STATED PROBLEM:
Reproduce verbatim the portion of the material below that begins with the line containing "Open the A Buaiz Temes Consulting event" and continues through the final line of the material, both ends included.

PROVIDED DATA:
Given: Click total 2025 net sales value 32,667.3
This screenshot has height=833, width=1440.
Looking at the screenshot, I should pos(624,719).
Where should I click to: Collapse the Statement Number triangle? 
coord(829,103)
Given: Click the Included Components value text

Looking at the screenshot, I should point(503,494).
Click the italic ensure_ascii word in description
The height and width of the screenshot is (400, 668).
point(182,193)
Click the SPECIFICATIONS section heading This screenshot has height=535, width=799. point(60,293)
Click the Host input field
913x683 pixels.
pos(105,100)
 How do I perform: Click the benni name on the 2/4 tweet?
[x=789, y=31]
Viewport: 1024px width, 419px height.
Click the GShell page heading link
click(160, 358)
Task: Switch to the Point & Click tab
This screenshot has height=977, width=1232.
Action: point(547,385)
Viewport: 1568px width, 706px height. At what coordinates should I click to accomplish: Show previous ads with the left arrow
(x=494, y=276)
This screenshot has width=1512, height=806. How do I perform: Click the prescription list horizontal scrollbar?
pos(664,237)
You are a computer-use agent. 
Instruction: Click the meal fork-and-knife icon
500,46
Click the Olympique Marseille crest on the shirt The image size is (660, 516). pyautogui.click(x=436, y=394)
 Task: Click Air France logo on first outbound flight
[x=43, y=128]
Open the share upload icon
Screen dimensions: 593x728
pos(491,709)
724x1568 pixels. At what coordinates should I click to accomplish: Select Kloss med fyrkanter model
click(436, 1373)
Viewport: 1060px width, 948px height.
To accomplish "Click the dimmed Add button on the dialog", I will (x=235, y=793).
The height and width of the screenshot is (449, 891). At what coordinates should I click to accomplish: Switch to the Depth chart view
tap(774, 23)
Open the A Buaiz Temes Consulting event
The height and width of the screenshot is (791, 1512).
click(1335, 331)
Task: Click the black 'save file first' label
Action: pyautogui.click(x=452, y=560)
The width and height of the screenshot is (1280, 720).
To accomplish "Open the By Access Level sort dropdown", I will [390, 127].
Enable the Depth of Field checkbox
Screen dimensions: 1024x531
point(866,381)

COMPLETE ANSWER:
Open the A Buaiz Temes Consulting event
The height and width of the screenshot is (791, 1512).
click(1335, 331)
Task: Click the black 'save file first' label
Action: pyautogui.click(x=452, y=560)
The width and height of the screenshot is (1280, 720).
To accomplish "Open the By Access Level sort dropdown", I will [390, 127].
Enable the Depth of Field checkbox
Screen dimensions: 1024x531
point(866,381)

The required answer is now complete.